DERIVED / EXTRACTED THICKENERS –
All kind of starches are derived from their source which intern can be used as thickeners.
1) ALL PURPOSE FLOUR
This is extensively used in savoury cooking (especially french and Italian) for thickening sauces. This is first added to a fat, cooked off, then introduced to a liquid that needs to be thickened. This is done primarily to ward off the taste of the flour. If used as the only starching ingredient in a dish, it shouldn’t be used to freeze, as the starch splits and gives out water.
2) CORN FLOUR / CORN STARCH
This is the most commonly used thickening starch for sweet and savoury. This is essentially a hot starch. It activates when heated. It doesn’t work with extremely sweet or citrus or high fat liquids. If overheated or over frozen, the starch molecules will break down and the liquid might separate.

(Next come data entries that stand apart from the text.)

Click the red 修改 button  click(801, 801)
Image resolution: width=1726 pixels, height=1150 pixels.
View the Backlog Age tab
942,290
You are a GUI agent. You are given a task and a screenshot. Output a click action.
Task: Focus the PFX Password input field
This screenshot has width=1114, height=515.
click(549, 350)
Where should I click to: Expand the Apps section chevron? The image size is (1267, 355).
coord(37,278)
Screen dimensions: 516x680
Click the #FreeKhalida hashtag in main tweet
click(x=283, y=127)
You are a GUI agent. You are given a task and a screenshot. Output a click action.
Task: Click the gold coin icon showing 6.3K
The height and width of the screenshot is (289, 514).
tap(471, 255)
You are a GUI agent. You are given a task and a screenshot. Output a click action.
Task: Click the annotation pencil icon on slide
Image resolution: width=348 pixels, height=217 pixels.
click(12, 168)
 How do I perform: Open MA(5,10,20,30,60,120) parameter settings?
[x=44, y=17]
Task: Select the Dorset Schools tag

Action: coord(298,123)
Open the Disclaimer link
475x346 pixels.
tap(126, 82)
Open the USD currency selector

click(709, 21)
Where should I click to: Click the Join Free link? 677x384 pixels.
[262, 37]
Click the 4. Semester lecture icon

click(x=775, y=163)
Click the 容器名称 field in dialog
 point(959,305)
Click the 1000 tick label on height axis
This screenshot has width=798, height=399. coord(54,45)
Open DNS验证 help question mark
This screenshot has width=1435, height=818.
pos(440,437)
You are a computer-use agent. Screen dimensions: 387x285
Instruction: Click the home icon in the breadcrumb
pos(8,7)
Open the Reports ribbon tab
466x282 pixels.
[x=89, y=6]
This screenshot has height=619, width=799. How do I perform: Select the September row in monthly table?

Corn starch needs a sufficient amount of liquid to thicken, otherwise it will not work.
3) TAPIOCA STARCH
This is extracted from the root of cassava plant. This has high starching abilities. It is stronger than corn starch, therefore it doesn’t split when frozen. It has a much better mouth feel than corn starch.
4) POTATO STARCH
This is the pure starch from potatoes. This activates when mixed with a warm liquid. It deactivates when heated. Therefore, it is a very good finishing starch. If you have fruit sauce/ caramel/ soup etc that need to be thickened without heating it all over again, using potato starch would be the best option.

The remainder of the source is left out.